Kinshasa, RDC – 13 mai 2025
Dans un contexte de transformation mondiale du monde du travail, Philippe Undji, analyste politique et expert du monde de travail appelle à une mise à jour urgente du Code du travail congolais, afin de l’adapter aux exigences du numérique, du bien-être au travail et de la productivité moderne.
S’exprimant lors d’une conférence de presse tenue à sa résidence de Macampagne à Kinshasa, l’expert a pointé du doigt l’inertie législative qui empêche la République Démocratique du Congo de tirer parti des réformes contemporaines en matière de travail. « Notre code du travail reste figé dans le passé. Il ignore les réalités que vivent aujourd’hui nos travailleurs dans les services publics comme dans le privé », a-t-il déclaré.
Embouteillages : les artères de la ville, théâtre d’une inefficacité quotidienne
Parmi les réalités les plus criantes, Philippe Undji dénonce le calvaire quotidien des fonctionnaires et agents, coincés pendant des heures dans les embouteillages des grandes villes.
A Kinshasa et Lubumbashi par exemple, la circulation chaotique transforme chaque journée de travail en course d’obstacles.

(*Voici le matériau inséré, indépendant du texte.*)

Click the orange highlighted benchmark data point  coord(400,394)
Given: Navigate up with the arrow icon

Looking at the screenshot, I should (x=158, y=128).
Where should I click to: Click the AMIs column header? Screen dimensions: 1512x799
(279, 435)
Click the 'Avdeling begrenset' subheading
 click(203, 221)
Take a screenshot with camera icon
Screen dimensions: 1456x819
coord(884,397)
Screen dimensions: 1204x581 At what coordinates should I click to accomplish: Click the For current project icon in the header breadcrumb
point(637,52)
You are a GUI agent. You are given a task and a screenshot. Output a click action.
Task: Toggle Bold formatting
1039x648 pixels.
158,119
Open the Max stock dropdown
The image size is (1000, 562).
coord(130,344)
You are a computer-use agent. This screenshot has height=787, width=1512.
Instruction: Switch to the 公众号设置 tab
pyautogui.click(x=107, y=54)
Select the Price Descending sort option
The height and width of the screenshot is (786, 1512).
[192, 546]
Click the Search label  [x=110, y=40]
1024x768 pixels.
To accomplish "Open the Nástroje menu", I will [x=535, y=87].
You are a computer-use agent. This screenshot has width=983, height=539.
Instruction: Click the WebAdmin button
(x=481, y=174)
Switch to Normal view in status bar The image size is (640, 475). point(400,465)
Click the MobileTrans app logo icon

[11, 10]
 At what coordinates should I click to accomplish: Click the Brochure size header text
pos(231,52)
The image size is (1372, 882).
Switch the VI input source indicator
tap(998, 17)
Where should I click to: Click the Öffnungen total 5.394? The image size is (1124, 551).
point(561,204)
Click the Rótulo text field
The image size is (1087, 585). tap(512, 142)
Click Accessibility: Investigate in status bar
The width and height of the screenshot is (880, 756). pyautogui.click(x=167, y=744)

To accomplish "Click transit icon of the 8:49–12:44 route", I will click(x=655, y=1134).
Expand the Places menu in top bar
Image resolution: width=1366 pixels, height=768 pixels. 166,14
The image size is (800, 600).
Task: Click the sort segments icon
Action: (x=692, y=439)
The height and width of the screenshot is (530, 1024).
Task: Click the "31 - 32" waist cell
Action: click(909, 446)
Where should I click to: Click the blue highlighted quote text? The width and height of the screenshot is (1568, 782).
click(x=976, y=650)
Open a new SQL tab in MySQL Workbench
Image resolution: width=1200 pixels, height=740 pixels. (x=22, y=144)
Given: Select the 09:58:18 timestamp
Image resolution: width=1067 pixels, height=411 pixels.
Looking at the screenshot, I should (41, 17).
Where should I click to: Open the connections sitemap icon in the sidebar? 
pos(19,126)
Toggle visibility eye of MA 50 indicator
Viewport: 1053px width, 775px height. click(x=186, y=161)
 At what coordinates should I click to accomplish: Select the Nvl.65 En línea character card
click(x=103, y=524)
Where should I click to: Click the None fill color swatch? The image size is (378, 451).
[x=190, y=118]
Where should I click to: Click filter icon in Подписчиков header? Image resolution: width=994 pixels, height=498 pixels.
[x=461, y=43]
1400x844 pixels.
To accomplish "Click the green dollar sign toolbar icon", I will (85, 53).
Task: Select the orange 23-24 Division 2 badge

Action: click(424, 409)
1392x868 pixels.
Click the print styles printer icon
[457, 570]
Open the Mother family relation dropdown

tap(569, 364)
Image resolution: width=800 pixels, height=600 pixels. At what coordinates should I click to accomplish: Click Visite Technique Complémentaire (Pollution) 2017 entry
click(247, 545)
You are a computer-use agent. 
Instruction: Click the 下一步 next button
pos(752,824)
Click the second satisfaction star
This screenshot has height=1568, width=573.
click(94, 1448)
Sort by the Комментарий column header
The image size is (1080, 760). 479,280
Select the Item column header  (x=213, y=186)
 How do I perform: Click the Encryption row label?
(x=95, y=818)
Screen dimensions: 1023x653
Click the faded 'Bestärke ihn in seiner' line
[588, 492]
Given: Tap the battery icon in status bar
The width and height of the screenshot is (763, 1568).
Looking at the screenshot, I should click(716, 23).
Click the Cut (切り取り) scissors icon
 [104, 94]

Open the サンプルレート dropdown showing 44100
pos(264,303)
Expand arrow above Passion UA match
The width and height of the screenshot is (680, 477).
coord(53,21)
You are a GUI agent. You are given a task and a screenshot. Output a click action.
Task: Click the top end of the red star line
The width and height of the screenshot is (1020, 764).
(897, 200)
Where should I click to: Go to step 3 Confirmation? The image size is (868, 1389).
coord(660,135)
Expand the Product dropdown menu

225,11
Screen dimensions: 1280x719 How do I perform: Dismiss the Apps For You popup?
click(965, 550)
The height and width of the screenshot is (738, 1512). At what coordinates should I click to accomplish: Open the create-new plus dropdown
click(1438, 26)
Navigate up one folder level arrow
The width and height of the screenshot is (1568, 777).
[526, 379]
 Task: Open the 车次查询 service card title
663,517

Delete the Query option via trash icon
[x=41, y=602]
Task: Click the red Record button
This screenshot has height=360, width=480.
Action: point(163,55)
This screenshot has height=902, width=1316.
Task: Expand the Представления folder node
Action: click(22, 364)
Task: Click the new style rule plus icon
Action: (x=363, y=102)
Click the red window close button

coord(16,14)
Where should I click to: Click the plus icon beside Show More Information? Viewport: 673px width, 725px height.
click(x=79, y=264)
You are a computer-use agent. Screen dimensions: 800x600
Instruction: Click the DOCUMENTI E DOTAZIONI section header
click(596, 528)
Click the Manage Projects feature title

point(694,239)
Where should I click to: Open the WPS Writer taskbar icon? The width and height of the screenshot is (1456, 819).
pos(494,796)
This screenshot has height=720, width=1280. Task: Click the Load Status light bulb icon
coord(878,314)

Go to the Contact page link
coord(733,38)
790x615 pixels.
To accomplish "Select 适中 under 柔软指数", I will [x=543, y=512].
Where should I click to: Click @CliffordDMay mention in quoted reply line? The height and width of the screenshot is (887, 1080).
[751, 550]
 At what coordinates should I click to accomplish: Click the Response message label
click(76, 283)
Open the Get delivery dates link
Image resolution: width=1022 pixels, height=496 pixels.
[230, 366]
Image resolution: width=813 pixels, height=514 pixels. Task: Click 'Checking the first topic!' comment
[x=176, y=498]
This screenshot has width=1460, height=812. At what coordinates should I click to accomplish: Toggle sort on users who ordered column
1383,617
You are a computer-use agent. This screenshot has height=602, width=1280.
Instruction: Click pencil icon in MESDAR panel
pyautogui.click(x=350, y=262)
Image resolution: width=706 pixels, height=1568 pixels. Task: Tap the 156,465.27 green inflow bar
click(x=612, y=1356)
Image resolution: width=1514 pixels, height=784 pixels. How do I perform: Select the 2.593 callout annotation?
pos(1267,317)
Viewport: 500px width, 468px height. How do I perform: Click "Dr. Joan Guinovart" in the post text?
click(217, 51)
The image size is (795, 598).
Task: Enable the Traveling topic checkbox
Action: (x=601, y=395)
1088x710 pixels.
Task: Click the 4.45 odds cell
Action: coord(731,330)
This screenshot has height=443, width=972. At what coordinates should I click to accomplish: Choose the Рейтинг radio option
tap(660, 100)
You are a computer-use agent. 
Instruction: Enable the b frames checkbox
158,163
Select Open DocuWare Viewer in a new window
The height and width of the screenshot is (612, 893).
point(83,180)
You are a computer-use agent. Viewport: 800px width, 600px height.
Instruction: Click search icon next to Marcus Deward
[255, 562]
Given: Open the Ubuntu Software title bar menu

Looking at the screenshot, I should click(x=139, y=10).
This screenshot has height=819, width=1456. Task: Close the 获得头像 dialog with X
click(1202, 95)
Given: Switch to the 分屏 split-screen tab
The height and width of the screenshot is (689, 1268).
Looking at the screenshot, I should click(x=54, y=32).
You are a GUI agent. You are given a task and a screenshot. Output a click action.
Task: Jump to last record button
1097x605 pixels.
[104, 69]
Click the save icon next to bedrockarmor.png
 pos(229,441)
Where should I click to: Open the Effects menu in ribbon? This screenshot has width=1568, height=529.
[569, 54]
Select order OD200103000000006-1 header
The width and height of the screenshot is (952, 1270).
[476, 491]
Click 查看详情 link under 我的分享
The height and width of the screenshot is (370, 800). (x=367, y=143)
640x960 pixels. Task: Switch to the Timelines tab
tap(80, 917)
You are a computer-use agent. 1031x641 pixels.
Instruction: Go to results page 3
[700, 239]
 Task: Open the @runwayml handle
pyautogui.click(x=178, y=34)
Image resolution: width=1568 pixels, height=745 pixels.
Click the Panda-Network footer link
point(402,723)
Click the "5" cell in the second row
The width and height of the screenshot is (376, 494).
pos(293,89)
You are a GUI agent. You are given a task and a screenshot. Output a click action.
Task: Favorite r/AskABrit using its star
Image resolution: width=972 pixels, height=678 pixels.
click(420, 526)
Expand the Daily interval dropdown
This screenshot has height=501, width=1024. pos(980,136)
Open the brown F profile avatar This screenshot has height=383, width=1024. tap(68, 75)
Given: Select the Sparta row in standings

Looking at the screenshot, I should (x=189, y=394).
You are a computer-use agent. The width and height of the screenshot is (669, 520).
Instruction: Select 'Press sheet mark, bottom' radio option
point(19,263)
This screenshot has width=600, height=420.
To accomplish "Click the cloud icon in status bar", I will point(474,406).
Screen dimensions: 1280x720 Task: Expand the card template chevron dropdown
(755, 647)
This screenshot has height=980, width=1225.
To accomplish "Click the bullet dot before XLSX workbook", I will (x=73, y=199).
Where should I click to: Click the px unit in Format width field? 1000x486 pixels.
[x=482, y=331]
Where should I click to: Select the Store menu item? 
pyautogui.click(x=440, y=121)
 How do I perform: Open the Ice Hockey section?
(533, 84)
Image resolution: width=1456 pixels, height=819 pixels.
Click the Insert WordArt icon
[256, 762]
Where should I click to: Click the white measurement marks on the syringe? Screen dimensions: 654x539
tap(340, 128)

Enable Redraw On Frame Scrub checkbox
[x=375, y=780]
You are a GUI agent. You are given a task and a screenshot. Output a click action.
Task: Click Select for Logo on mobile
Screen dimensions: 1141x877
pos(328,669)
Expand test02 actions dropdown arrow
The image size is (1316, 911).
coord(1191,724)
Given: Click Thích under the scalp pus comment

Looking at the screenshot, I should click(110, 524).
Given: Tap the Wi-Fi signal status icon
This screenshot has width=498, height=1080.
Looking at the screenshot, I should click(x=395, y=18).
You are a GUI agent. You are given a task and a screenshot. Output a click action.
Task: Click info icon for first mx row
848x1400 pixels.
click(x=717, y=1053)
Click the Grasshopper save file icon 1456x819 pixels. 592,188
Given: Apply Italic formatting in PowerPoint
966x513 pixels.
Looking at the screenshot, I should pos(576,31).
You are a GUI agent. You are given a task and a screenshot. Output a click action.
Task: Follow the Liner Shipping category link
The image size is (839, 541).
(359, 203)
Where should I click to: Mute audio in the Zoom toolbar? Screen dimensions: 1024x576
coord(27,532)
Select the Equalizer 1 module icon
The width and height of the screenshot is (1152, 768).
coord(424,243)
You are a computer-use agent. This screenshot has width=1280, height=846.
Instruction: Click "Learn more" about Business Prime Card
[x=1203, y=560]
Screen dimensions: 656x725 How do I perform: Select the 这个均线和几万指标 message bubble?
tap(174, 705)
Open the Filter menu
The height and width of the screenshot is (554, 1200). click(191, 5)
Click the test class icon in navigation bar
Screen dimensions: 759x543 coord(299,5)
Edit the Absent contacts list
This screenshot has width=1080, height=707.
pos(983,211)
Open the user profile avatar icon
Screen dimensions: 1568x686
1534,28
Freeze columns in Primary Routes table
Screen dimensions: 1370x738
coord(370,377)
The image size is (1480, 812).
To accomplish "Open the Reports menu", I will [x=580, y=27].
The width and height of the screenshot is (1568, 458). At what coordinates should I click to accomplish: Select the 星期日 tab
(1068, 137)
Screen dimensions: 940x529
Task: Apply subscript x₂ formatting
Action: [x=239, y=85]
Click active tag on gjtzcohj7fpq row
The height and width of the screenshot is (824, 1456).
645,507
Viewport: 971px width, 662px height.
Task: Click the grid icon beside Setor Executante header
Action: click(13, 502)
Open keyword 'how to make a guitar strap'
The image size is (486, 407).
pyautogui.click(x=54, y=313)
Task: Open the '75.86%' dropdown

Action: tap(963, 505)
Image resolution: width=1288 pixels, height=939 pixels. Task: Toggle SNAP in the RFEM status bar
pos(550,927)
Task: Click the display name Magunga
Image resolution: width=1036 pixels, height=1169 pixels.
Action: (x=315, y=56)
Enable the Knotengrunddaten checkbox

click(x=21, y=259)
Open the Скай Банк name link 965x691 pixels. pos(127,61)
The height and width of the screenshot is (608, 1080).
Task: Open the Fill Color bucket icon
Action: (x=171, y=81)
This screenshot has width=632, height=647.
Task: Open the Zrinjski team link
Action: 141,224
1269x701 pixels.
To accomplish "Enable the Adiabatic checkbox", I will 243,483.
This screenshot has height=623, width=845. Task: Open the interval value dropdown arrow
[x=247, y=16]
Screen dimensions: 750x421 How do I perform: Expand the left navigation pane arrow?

« Comment peut-on prétendre respecter les 8 heures légales de travail quand un employé met deux à trois heures pour arriver à son bureau, et autant pour en repartir ? » s’indigne-t-il. « L’État et les entreprises paient des agents à plein temps alors qu’en réalité, ils n’exercent qu’à mi-temps, exténués et stressés avant même de commencer leur journée. C’est une perte sèche de rendement. »
Télétravail : une solution moderne, ignorée par la loi
Face à ce constat, Philippe Undji propose l’inclusion du télétravail dans le Code du travail comme une réponse structurante. Pour lui, il ne s’agit pas seulement d’une option technologique, mais d’un impératif économique et social.
« Le télétravail permettrait de réduire les coûts de fonctionnement, d’améliorer la qualité de vie des travailleurs, et d’optimiser leur rendement. Mais pour cela, il faut un cadre juridique clair, souple et protecteur », explique-t-il.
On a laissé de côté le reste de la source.